There is already a substantial literature about the baby-sitting coop model, so the description here will be terse. We have N couples scattered through a large city, all with very young children. These couples aren't rich, and they don't want to pay hefty fees for baby-sitting to perhaps unreliable teenagers. So they form a coop, and coupons are issued to each couple, each coupon worth an hour of baby-sitting time. We'll also suppose that there are no transaction costs: there is an E-mail list, so everybody gets to know right away who needs a baby-sitter for whichever night, and there is no problem getting from one couple's apartment to another.
Each couple is issued C coupons at the beginning, and the question is: how big should C be?
Let's suppose that C is very small. Let C be absurdly small, say C = 2. It is clear that with such a small issue only very rarely will any couple wish to go out. To have to be back within 2 hours, and then be broke? Although a lot of sitters will be available, there will be very few purchasers, and there will be almost no exchange of coupons. There are too few coupons for economic activity to take place. The coop is coupon-poor; they are in a recession.
Let's go to the other extreme. Let us suppose that a very large number of coupons is issued, say C = 100. Wow! everyone is coupon-rich. Everyone can go out a couple of times a week, to 5-hour parties; and after a month one will still have lots of coupons. The average couple will think: since we're so rich, we won't have to worry about taking any baby-sitting jobs for several weeks! "Where shall we go this evening?" They pick a movie, put out a call for a sitter . . . and of course they get no reply, for everyone has the same thought: no need to do any sitting for a while. And again economic activity is stultified, for there is too much "money". Coupon-rich ain't good either.
So, what is the appropriate value of C to make the coop work, with couples able to go out fairly often, and able to recoup their supply of coupons fairly easily? This isn't easy to say. The answer clearly depends on the sociology of the group and probably would have to be worked out by trial-and- error.
Let's go back to the C = 100 scenario. I and my wife are desperate; we've got to get to this important party/conert/ lecture. So I put out on the E-list: "Who will baby-sit for us, for four hours, for 10 coupons?" If there is no response, I could go to 15 coupons, enough for five parties. Pretty soon other people get the idea, and social activity in the coop revives, for people are now paying, say, three coupons for an hour of baby-sitting. Thus inflation comes to be in our baby-sitting economy. The one "good", an hour of baby-sitting, needs more "money" to buy it, a direct consequence of the excess of "money"/coupons in the society.

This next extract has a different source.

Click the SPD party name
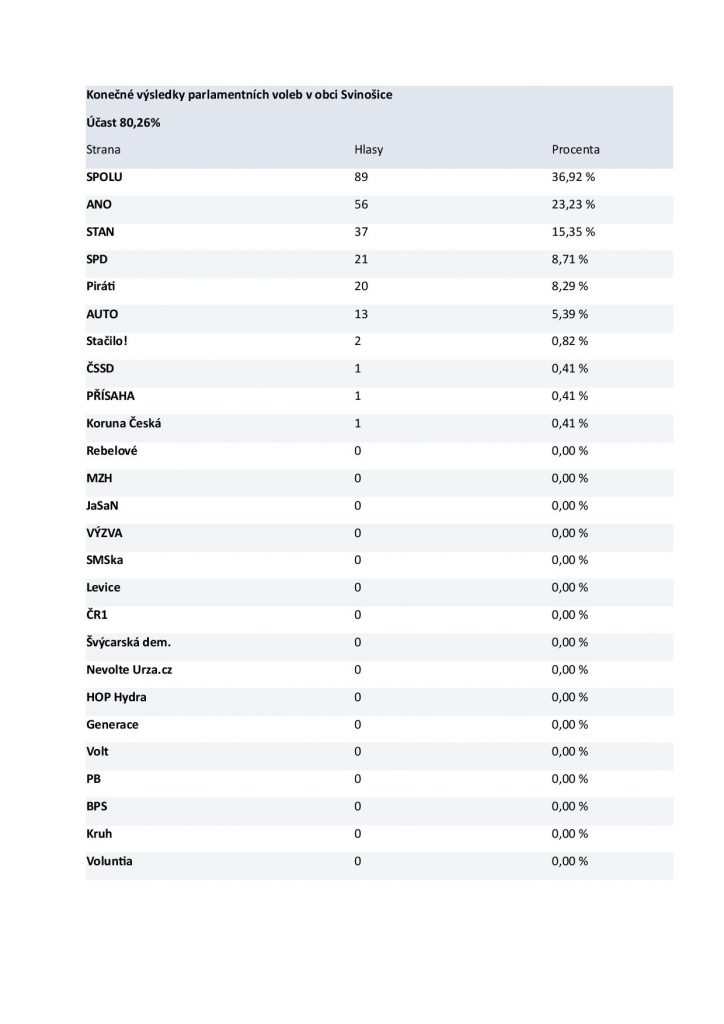 [x=98, y=259]
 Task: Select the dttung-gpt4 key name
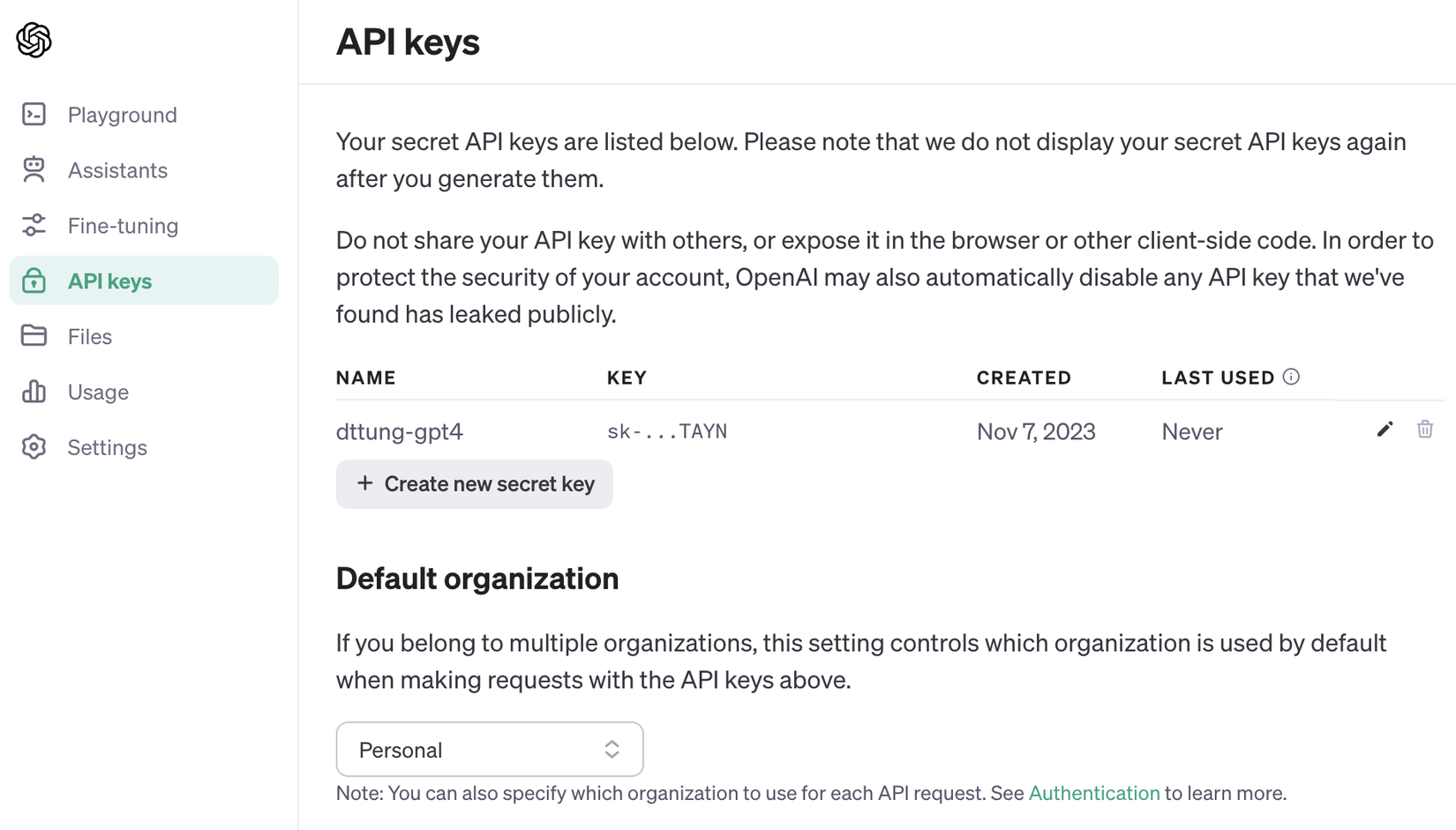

[ There is one potential hitch in this "inflation" scenario, arising from a feature of the model itself. It is: there is no _greed_ in this model! There is no incentive for any couple to corner the market. All of these couples are, realistically, not affluent; they are upwardly mobile, they need their rest. Even if they had, somehow, free baby-sitting, they still would not go out every night of the week for five hours. Thus one can question whether the desire to get extra coupons, in the scenario leading to inflation given above, is realistic. ]
What economic adjustment can creative couples make in the coupon-poor situation originally contemplated, where C = 2? This seems to be more difficult. I suspect that, gradually, small cabals of members form, who trust each other enough to informally issue each other IOUs for one of their precious coupons. Perhaps they could pool their coupons into a coupon-corporation, with vested shares, and "coupon-cents" issued. I don't know of any "automatic" response to overcome the problem of too little currency, such as the inflation response that automatically occurs in the C = 100 case.
Finally, a most important lesson to be drawn from this examination of a "mini-economy": the operative quantity to be got right is C, the amount of coupons _per_ _family_. Economies are _hurt_ by consideration of the _total_ amount of money that exists in a society(N*C in our baby-sitting example). Having money based on a physical standard, such as wampum, or tobacco, or Gold, is not going to work very well, since the amount of such a standard is incompatible with the obvious need to get the amount of money per economic unit "right". In our baby-sitting example, what "right" is is fairly clear. We in the larger world have, alas, no agreement about what "right" could, or should, mean.